I hesitated, thinking about the blister on my toe, the flat tire on my bike, and how my feet were stinging from the fire ant bites, and then about all the weedy events in my life that had entangled me for months, yanking me to my knees. And I knew that only more trouble comes when a married woman accepts a ride from a single man she is attracted to.

“No thanks,” I told him. “I think I’ll go sit on the beach and put my feet in the water.”

He glanced up at the sky and then back at me. “I don’t want to ruin your plans, but those are some pretty dark clouds. Are you sure you don’t want me to take you home?”

“You’ve already helped so much.”

“How?” he asked.

I wanted to tell him that when a man makes a woman’s heart move like the waves of the sea after a long time of stagnancy, he has done her a service, letting her know her romantic organs are still there, affected by the tides of love and life. “You helped me move my love seat, remember?” I told him.

“I don’t mind giving you a ride as well. I don’t mind helping you twice.”

“No,” I reiterated strongly. “I need a good walk. It’s good for the mind.”

“All right,” he said, “but those bites are only going to keep on stinging.”

“That’s okay. I’m not going to let a few prickling stings ruin my walk,” I told him.

“If I were you, I’d ice my foot when I got home. And keep an eye on it. Make sure you’re not allergic to them.”

“No, I don’t think I am.”

He got into his mother’s 1957 Chevrolet Bel Air convertible, and I started on my way, one foot burning from the blister and the other stinging from the bites, wondering how this all began—our friendship and the
way we talked and felt. I knew, as much as I did that the sky was blue and the grass green, that he felt it, too, and when I heard him start the engine I turned and cast a friendly wave. And, because he gave me the sweetest smile I’ve ever seen on a man’s face before, I reciprocated with a wink.
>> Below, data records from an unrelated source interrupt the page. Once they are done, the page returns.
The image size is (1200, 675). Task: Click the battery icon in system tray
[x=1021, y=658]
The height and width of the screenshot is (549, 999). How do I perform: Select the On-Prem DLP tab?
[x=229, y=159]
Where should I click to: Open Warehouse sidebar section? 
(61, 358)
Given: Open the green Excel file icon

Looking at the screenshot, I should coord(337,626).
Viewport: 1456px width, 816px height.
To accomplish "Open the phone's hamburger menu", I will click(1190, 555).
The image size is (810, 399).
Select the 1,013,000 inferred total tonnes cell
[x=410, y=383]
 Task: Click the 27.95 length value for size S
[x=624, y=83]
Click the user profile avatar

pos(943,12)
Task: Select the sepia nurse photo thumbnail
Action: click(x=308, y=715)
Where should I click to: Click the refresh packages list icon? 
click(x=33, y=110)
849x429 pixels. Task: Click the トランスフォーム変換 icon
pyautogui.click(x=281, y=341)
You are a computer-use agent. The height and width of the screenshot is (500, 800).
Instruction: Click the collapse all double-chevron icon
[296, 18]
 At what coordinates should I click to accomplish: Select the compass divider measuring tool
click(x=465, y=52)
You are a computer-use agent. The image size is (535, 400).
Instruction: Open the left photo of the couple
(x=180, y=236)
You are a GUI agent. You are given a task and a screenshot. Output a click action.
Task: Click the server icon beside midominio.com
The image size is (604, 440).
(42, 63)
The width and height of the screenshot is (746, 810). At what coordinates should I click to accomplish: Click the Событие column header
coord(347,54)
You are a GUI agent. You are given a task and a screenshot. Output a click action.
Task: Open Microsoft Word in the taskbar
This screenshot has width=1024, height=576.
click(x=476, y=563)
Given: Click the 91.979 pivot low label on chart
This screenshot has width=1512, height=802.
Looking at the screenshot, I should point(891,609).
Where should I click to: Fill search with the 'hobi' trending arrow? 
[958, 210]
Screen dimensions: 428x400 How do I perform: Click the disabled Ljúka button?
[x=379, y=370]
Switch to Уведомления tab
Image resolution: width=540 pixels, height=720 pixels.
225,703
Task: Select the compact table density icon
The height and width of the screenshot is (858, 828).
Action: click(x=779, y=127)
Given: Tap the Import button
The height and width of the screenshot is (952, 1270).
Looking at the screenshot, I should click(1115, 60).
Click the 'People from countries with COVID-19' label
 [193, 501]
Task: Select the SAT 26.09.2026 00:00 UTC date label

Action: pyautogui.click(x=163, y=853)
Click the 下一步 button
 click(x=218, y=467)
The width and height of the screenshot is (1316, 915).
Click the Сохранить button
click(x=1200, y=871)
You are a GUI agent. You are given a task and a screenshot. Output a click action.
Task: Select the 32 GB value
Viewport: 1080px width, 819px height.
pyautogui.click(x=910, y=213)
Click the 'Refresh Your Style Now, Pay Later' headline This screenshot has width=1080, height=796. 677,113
“Oh fudge,” I muttered. I didn’t mean to wink. I remembered something I once heard, that if one part of the body sins, one should cut it off. I could never cut my eyelid off, nor take back my wink, so I kept on walking, trying hard not to limp.
Move, move, move your feet, gently down the path
, I sang to myself, knowing the car he was driving was about to pass me by,
wearily, wearily, wearily, wearily, life is not a dream
.

“I offered you a ride because I thought it was the gentlemanly thing to do,” he said as his car rolled slowly alongside me, “but after watching that limp of yours, I
know
you need a ride. It would be negligent of me to pass you by.”

I cringed. “I look that bad?”

“Damsel in distress,” he said, nodding.

“Thanks for the compliment,” I told him. “I feel more like roadkill mess.”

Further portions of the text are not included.